A Carry The Fallen 8.5 mile team hiking event was held Saturday at 8 a.m. at the Lions Club Park. Six members of the community marched for approximately three hours in below freezing cold to help end veteran suicide.
The event was a fundraiser for Active Heroes, an organization dedicated to helping active duty service members and veterans with post traumatic stress and suicidal thoughts, said Breeanna Eddings, the Killeen area team leader.
“What Active Heroes does, is it promotes suicide awareness and also promotes PTSD awareness in showing the community that you’re not alone. People do care,” said Eddings, an active duty Army sergeant with Headquarters and Headquarters Company, 3rd Engineer Battalion, 3rd Armored Brigade Combat Team, 1st Cavalry Division. “(Suicide is not something you have to do or need to do.”
Some participants in the free event carried weights in their ruck sacks to symbolize the emotional weight that many veterans carry after war, Eddings said.
“With the rucks, we’re showing that there’s camaraderie. There’s people you can turn to. You have purpose,” Eddings said.
She added that everyone involved worked together as a team regardless of individual pace.
“We’re as fast as our slowest person. You never leave someone behind,” Eddings said. “During events like this, the ones who do come out (to participate) spread the word that there’s this great organization who can help you.”
Active Heroes, which has peer mentors throughout the country, is working towards reducing veteran suicides through free programs to help heal post traumatic stress disorder.
The organization has a community center in Kentucky, and plans to expand nationwide.
For Heather Gulich, a veteran living in Killeen, the event was the least she could do for the friend she lost to suicide two years ago.
“I’m out here for Travis Burnside. He is my friend, and he was my soldier,” she said. “It is still devastating two years later that he chose to do what he did, and I would not be anywhere else.”
Gulich pulled photos of Travis from her pocket to share with her fellow walkers, reflecting on memories of her friend.
“He’s the only other person who would go ice skating with me,” she said, her voice choked with emotion.

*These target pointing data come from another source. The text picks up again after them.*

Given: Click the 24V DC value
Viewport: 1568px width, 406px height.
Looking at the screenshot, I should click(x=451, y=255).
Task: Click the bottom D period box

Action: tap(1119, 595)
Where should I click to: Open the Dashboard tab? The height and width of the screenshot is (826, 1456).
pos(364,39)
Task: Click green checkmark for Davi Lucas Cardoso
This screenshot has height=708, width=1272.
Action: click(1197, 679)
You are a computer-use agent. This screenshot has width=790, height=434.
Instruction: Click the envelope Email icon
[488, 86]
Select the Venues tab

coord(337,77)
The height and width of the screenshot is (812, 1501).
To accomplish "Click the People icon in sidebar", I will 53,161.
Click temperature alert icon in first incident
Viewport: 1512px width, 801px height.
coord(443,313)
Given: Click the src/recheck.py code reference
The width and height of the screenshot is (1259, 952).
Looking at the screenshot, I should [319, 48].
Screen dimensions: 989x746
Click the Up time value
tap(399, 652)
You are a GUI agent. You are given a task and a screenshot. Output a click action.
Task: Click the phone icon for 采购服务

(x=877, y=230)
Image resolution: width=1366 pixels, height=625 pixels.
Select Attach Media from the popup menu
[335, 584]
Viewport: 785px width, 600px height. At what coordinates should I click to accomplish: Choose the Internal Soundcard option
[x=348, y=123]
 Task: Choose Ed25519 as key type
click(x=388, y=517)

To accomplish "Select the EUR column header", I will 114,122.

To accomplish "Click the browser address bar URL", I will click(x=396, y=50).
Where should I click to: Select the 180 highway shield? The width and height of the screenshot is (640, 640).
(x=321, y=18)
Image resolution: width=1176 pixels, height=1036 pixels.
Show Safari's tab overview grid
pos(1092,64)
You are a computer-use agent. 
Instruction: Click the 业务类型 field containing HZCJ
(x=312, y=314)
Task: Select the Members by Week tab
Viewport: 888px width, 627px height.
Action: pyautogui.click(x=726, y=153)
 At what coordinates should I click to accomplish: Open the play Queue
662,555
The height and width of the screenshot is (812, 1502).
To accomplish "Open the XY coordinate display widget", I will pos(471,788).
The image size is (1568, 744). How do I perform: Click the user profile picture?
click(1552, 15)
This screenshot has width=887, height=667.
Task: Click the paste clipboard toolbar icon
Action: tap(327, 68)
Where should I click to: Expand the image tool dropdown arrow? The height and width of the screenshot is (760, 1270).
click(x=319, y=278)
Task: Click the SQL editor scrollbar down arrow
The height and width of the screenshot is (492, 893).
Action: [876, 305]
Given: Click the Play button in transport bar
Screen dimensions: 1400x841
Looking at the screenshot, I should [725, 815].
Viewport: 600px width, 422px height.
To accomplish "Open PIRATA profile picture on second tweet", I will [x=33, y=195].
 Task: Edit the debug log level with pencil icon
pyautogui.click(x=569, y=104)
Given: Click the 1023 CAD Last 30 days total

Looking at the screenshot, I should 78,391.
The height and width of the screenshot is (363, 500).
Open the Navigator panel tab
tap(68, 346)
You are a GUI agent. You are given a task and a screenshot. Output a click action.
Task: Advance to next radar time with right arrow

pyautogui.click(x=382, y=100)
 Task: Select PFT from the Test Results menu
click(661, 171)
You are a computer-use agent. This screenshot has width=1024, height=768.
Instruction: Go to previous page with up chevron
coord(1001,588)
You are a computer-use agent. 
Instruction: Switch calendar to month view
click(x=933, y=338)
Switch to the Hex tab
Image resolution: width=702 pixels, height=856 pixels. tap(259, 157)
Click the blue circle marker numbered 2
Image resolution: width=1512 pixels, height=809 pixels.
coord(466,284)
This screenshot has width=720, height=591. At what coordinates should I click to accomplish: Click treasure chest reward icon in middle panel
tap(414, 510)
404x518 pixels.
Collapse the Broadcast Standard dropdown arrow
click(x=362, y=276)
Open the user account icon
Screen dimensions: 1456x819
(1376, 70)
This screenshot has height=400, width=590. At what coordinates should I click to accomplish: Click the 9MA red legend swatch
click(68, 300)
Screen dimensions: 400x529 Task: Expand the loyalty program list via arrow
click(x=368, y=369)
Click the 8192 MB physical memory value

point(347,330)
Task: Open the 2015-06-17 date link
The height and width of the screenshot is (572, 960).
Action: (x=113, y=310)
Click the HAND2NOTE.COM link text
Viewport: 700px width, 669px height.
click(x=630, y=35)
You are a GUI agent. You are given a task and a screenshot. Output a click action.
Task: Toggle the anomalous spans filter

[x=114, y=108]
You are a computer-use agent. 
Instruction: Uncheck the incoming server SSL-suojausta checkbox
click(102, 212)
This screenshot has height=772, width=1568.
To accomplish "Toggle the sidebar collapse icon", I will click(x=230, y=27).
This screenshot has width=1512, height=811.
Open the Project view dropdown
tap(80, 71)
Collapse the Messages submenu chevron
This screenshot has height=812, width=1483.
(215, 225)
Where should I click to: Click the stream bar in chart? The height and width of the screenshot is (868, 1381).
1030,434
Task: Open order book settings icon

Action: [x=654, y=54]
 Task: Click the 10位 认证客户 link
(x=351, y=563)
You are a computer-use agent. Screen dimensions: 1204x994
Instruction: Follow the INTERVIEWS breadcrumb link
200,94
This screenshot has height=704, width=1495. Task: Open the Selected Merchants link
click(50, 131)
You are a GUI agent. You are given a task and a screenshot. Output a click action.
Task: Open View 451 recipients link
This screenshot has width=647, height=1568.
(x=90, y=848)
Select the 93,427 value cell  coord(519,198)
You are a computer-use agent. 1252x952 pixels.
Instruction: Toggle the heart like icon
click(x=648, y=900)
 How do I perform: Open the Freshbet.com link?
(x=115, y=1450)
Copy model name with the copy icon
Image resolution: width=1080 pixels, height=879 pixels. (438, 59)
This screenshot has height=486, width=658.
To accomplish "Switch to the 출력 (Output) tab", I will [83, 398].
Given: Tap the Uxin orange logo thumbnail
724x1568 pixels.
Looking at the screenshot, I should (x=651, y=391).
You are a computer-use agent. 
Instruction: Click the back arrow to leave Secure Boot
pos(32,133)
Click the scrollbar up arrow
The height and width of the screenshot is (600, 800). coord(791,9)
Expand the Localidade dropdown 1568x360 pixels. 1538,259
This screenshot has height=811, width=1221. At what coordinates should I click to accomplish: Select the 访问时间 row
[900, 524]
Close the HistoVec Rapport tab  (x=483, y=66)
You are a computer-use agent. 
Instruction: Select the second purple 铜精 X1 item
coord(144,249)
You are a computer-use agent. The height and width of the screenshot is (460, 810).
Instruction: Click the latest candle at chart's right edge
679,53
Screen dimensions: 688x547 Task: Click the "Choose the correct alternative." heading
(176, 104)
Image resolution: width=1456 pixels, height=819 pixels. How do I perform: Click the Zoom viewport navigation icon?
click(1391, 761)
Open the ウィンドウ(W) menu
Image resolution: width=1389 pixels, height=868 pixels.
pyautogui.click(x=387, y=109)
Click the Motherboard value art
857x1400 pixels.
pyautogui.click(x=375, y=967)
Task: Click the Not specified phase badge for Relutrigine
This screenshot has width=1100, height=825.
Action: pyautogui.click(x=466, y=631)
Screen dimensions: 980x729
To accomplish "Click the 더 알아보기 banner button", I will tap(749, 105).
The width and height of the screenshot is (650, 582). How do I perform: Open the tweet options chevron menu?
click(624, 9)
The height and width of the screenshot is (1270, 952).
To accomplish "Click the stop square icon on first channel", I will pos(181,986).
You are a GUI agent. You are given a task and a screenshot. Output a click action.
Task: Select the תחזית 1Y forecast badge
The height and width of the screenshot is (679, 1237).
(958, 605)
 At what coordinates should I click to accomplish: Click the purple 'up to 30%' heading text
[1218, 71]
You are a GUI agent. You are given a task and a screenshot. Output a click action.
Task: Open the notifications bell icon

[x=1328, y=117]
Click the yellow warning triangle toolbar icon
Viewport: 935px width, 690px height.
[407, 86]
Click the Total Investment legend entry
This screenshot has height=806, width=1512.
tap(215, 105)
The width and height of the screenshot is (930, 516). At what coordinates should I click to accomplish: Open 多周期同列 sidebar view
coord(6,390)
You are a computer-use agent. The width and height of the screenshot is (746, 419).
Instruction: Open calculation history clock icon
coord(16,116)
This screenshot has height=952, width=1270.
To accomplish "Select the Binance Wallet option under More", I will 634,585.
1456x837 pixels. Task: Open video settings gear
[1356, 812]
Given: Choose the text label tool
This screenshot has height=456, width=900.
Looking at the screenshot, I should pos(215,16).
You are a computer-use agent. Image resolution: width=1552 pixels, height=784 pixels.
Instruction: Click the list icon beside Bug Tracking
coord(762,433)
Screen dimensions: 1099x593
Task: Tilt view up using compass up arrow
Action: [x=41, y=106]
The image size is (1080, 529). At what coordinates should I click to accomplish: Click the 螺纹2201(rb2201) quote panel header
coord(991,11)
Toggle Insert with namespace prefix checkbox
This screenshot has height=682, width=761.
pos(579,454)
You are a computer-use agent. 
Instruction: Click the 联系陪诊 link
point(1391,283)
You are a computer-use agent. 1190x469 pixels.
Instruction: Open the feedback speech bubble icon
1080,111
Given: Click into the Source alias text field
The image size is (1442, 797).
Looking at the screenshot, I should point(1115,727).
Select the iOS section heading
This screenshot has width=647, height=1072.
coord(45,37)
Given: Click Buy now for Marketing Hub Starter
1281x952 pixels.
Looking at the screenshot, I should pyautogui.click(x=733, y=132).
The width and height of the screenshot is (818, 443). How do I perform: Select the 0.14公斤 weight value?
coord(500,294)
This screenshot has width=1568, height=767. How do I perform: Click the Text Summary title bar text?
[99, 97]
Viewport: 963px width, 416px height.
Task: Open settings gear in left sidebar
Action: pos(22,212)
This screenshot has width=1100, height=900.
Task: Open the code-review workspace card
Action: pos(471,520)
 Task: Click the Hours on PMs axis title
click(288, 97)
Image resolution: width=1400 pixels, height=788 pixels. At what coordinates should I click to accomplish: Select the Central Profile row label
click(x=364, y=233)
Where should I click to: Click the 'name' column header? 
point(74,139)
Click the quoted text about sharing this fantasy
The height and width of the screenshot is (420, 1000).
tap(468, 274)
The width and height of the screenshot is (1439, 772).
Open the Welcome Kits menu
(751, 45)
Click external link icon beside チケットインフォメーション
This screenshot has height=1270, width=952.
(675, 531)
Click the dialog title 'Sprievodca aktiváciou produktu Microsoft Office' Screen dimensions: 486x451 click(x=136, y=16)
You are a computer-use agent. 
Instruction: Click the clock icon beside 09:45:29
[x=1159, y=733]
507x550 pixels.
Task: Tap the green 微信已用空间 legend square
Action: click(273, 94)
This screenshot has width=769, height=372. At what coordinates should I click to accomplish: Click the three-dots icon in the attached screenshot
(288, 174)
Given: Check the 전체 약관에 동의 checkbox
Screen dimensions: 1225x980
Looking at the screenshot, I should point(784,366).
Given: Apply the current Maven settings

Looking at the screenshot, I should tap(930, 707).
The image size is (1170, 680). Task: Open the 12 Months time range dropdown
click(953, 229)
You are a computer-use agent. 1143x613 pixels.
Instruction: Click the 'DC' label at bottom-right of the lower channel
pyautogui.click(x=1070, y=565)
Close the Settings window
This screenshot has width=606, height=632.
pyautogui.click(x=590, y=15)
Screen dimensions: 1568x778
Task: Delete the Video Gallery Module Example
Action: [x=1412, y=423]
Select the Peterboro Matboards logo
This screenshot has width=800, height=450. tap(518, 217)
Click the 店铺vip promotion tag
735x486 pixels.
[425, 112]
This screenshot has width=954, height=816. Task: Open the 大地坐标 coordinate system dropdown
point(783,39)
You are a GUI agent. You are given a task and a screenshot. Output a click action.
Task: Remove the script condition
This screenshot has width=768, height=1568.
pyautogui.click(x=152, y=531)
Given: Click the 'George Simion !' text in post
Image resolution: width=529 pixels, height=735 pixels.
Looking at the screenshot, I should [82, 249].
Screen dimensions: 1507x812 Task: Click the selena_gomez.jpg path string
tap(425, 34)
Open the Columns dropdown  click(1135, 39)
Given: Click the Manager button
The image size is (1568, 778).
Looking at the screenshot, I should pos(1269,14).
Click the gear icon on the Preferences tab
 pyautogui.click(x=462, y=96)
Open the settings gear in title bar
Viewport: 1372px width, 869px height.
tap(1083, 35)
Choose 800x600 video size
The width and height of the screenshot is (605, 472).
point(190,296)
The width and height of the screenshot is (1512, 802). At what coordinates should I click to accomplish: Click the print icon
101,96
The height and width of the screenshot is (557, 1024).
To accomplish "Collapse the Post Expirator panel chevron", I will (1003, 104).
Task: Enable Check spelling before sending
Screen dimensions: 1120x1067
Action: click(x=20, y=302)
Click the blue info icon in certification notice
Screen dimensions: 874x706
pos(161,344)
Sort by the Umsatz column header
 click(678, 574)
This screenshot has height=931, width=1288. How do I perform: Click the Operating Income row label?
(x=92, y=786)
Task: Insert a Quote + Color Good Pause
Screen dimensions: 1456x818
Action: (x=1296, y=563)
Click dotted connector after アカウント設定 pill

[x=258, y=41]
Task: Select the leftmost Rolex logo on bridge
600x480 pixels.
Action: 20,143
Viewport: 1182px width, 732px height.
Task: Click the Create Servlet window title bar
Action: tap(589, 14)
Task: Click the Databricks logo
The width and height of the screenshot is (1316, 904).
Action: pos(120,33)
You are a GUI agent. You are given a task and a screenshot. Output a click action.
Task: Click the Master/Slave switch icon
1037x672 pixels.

“Part of my nursing rotation was at a Veterans Affairs hospital that had a program specifically for PTSD treatment,” said Trina Smalley, a neonatal intensive care nurse on Fort Hood. “And that kind of spiked my interest. And then recently a friend of mine was just medically discharged, and he’s battling PTSD.”
When asked what emotions she was feeling as she marched, she said it was hard to describe how she was feeling.
“It’s just hope that the stigma will be removed from (veteran suicide). And that we can do something for people that don’t know what to do,” Smalley said.